Sábado de feiras em Ceilândia

Na manhã de sábado, fiz uma visita a duas feiras de Ceilândia. Fiquei muito preocupado com uma infestação de escorpiões amarelos na Feira Central.

Lá, os feirantes me contaram que, por dia, capturam ao menos dois escorpiões na feira e reclamam do descaso do órgão competente, que não atendeu aos inúmeros chamados para desinsetização no local.

Antes, fui à Feira do Setor O conversar com minha amiga Consuelo, presidente da feira. Passei de banca em banca e ouvi muitos relatos sobre o aumento do valor dos impostos e como os feirantes não estão conseguindo efetuar os pagamentos em razão da falta de fregueses, também, em função do reajuste no preço das mercadorias.

Na Feira do Setor O, sinto-me em casa pela gostosa recepção que sempre recebo todas as vezes que vou às compras.

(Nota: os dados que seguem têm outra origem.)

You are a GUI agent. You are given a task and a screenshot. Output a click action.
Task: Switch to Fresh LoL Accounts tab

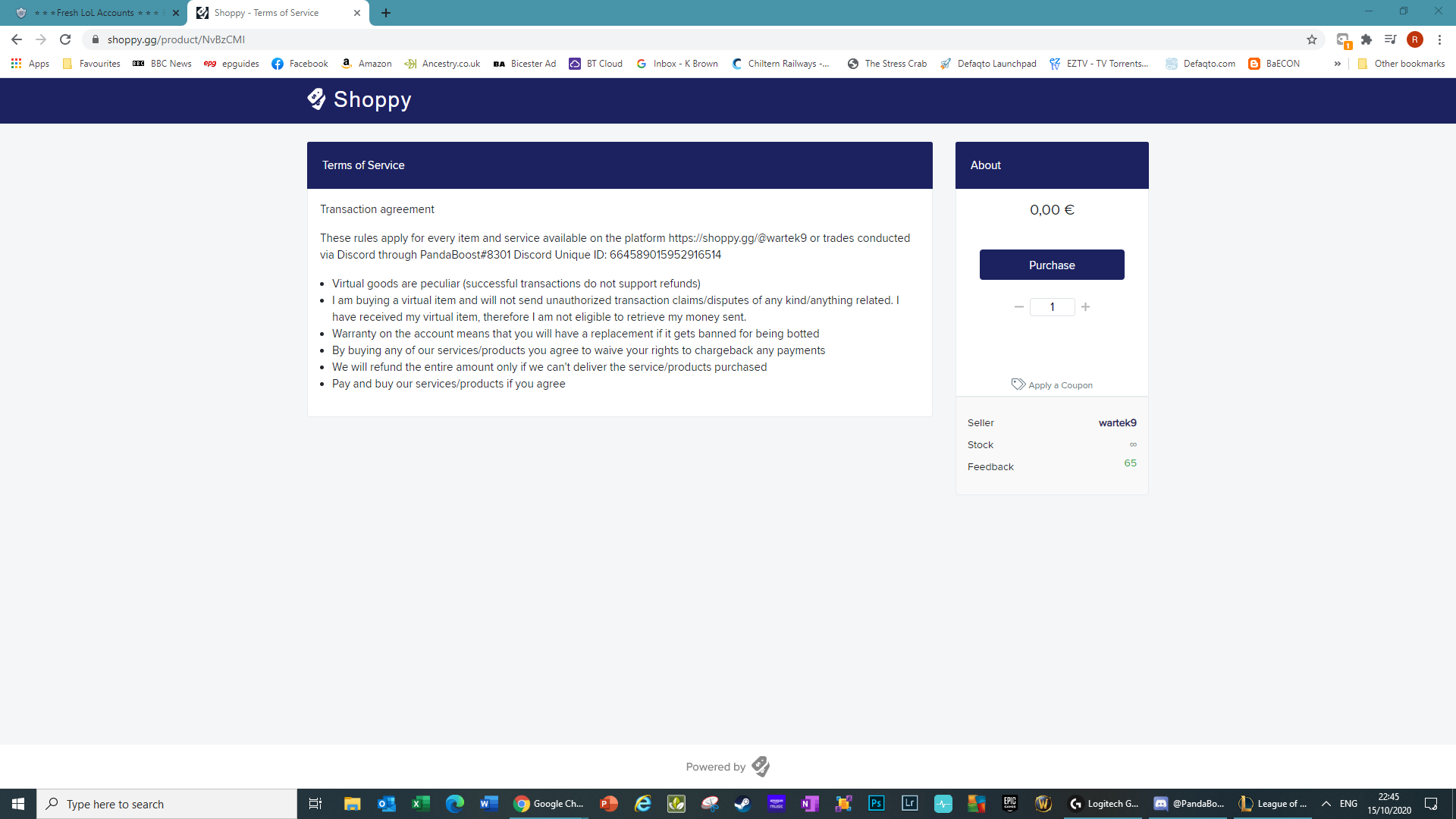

Na Feira Central de Ceilândia, fiz o mesmo percurso, indo de banca em banca. No entanto, mesmo sendo feiras diferentes, os problemas e as reclamações as mesmas.

Os feirantes me pediram para fazer alguma coisa sobre os impostos altos. Então, resolvi ligar para o administrador da cidade, Marcelo Piauí, para agendar uma reunião com ele e os feirantes para, quem sabe, termos uma solução para o problema.

Também fui visitar a companheira Irani, feirante da Feira do Setor O, que se recupera de duas cirurgias. Fui retribuir a camaradagem com a qual ela me recebe todas as vezes que vou à feira.